Tabii konu genişleme olunca Türkiye de ister istemez tartışmaların odağına yerleşti. Katılımın oldukça düşük olduğu oturumda aşırı sağ kanatlara üye parlamenterler Türkiye’yi ve üyelik sürecini oldukça sert, sert olduğu kadar da temelden yoksun bir yaklaşımla eleştirdiler. Bu eleştirileri göğüslemek ise Avrupa Birliği Dönem Başkanı İsveç’in Dışişleri Bakanı Carl Bildt’e düştü. Bildt, Avrupa Birliği antlaşmalarında “büyük, karmaşık ve Müslüman olan” ülkelerin üye olamayacağına dair bir ifade olmadığını hatırlatarak Türkiye’nin üyeliğine destek verdi.
Türkiye’deki gelişmeleri de değerlendiren Bildt özellikle Kürt açılımına dikkat çekti.

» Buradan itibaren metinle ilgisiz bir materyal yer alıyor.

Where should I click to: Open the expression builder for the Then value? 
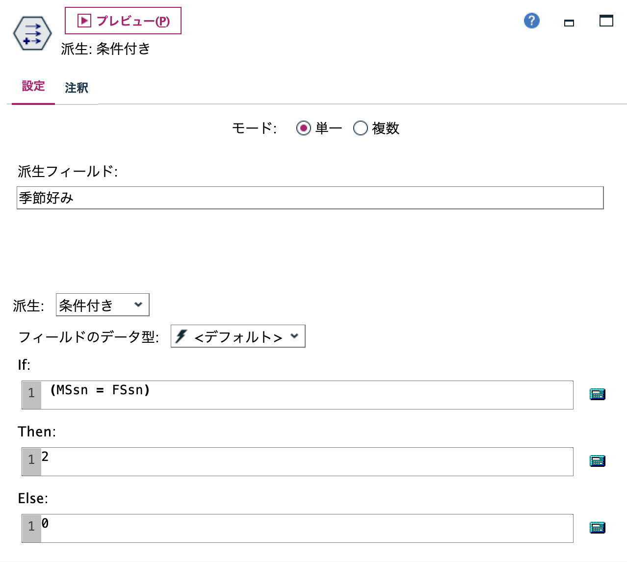coord(597,460)
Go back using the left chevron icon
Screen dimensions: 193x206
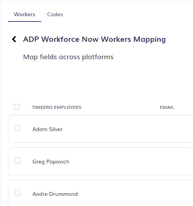point(14,39)
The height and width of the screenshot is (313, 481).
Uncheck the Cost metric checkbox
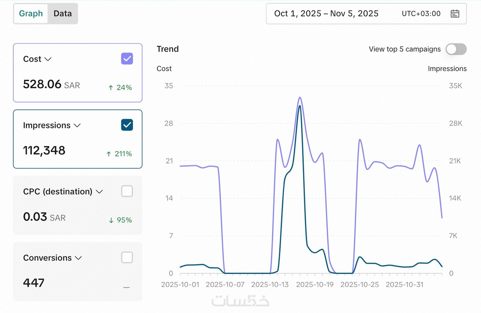click(127, 59)
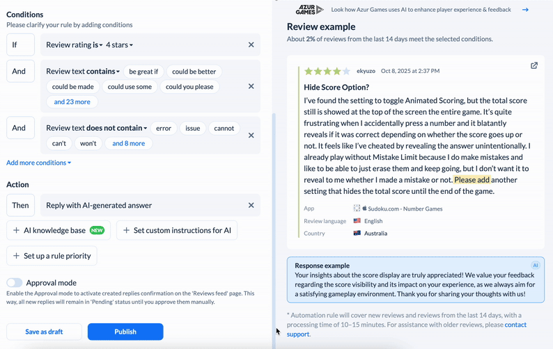
Task: Open the contact support link
Action: click(515, 325)
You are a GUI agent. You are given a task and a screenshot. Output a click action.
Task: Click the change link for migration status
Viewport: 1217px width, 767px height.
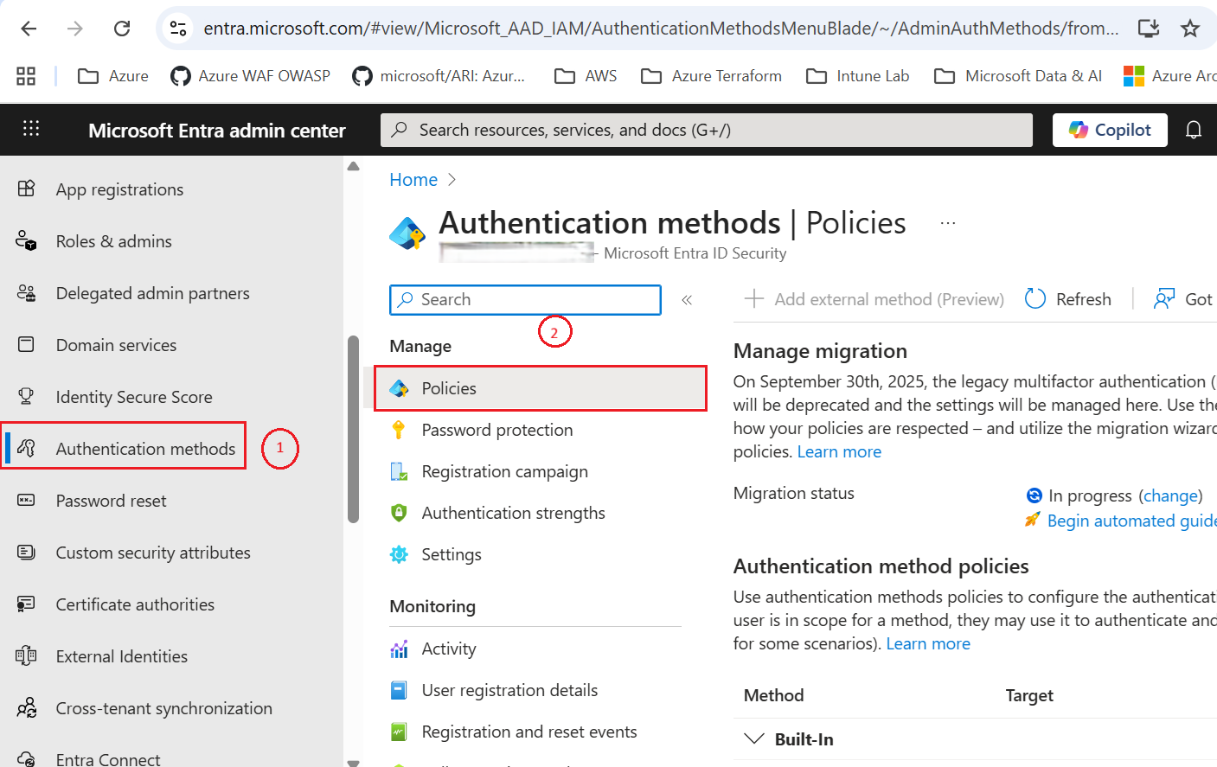tap(1170, 495)
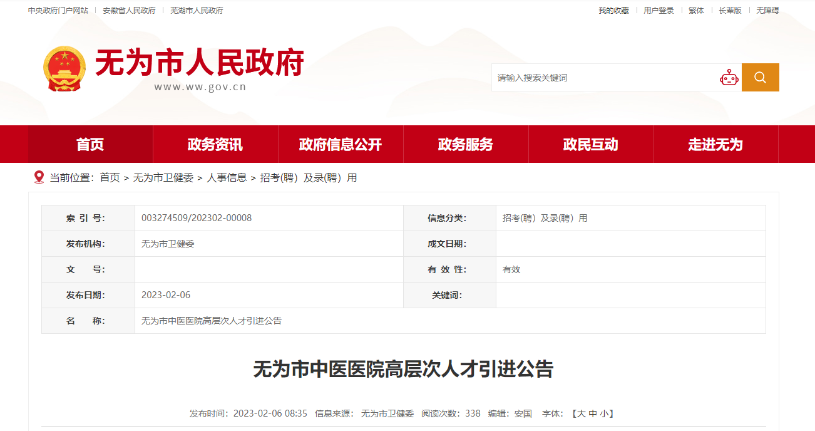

Bildt, bu konuda başarı sağlanmasının büyük önem taşıyan alanlarda Türkiye’yi Avrupa standartlarına daha da yakınlaştıracağını söyledi.
Türkiye’nin enerji güvenliği ve medeniyetler arası diyalog konusunda kilit role sahip olduğunu belirten Avrupa Birliği Komisyonu’nun Genişlemeden Sorumlu Üyesi Olli Rehn de özellikle iki konuyu öne çıkardı. Türkiye’nin Ermenistan’la ilişkileri normalleştirme konusundaki taahhüdünün tarihi nitelikte olduğunu ifade eden Rehn, aynı durumun Kürt sorununun çözümü amaçlı demokratik açılım için de geçerli olduğunu söyledi.
Rehn, bu iki alandaki gelişmelerden oldukça memnun olsa da Ankara’nın performansından tam anlamıyla tatmin olmuş değil. Türkiye’nin önünde hala uzun bir yol olduğunu kaydeden Rehn, reformların yanı sıra Türk limanlarının Rum bandıralı gemilere açılmasını öngören Ek Protokol’ün tam olarak uygulanmasını da beklediklerini ifade etti.
Oturumda dikkat çeken konuşmalardan birinin sahibi de Avrupa Birliği-Türkiye Karma Parlamento Komisyonu Eş Başkanı Helene Flautre’du. Müzakere sürecinin amacının tam üyelik olduğunu söyleyen Flautre, bu sürecin sonunda üyeliğin gerçekleşeceğinin şüpheye yer bırakmayacak şekilde söylenmesi gerektiğini belirtti.
Türkiye’deki gelişmelere genişçe bir paragrafta yer verilen rapor, perşembe günü yapılacak oylamanın ardından nihai halini alacak.